__WHAT IS NEEDED__: Restate word for word the opening line of the data below and every line after it until the line with "Screen dimensions: 569x458", that line too, but not the pictures.

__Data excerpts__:
◇ ◇ ◇ ◇ ◇
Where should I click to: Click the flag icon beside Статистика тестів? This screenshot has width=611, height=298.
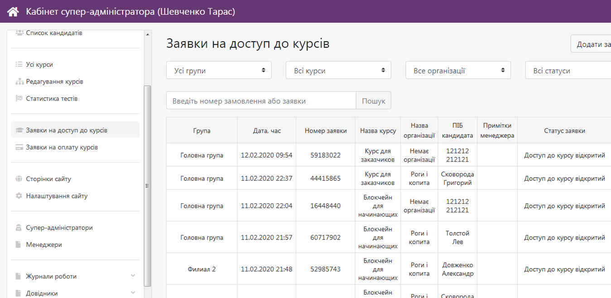tap(19, 99)
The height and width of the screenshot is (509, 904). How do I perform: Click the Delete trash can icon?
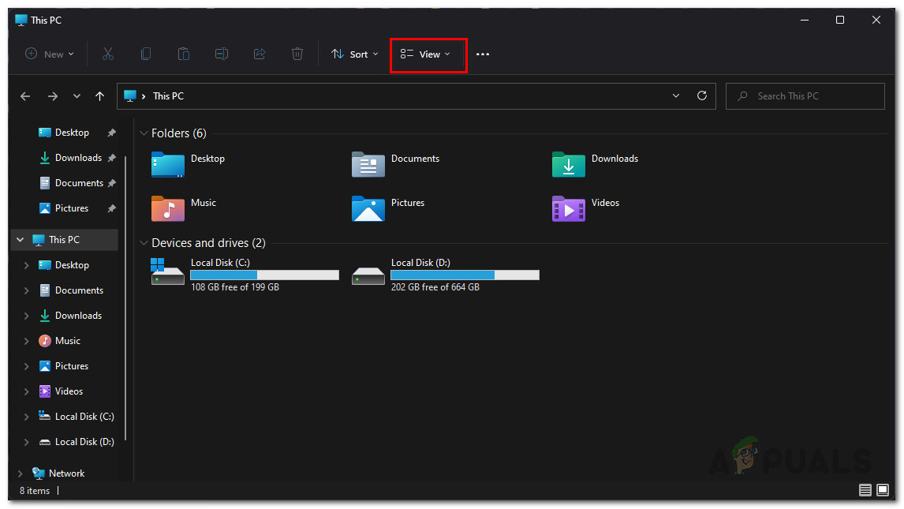point(297,54)
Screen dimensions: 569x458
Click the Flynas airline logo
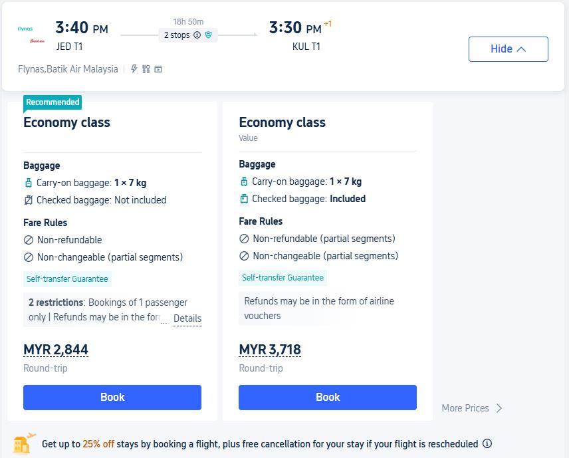click(x=25, y=29)
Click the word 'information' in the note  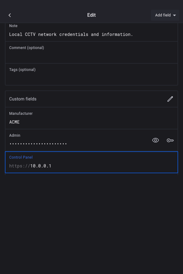117,34
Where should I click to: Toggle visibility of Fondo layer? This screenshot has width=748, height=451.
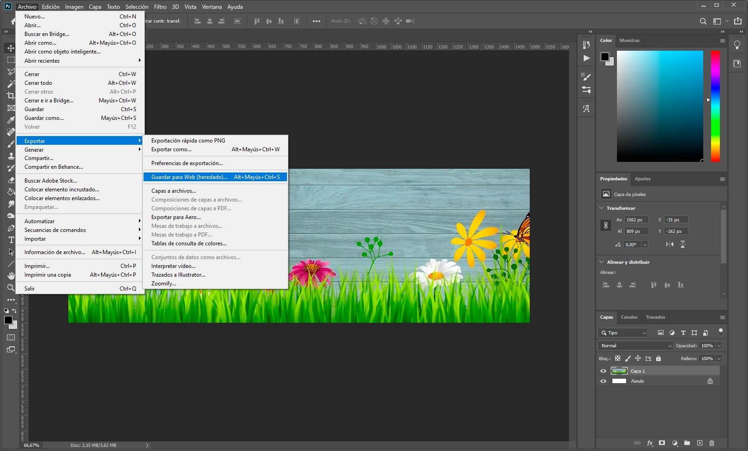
◇ ◇ ◇ ◇ ◇
__OUTPUT FOR THIS TASK__:
Where should I click to: Click the flag icon beside Статистика тестів? This screenshot has width=611, height=298.
tap(19, 99)
The height and width of the screenshot is (509, 904). How do I perform: Click the Delete trash can icon?
point(297,54)
Screen dimensions: 569x458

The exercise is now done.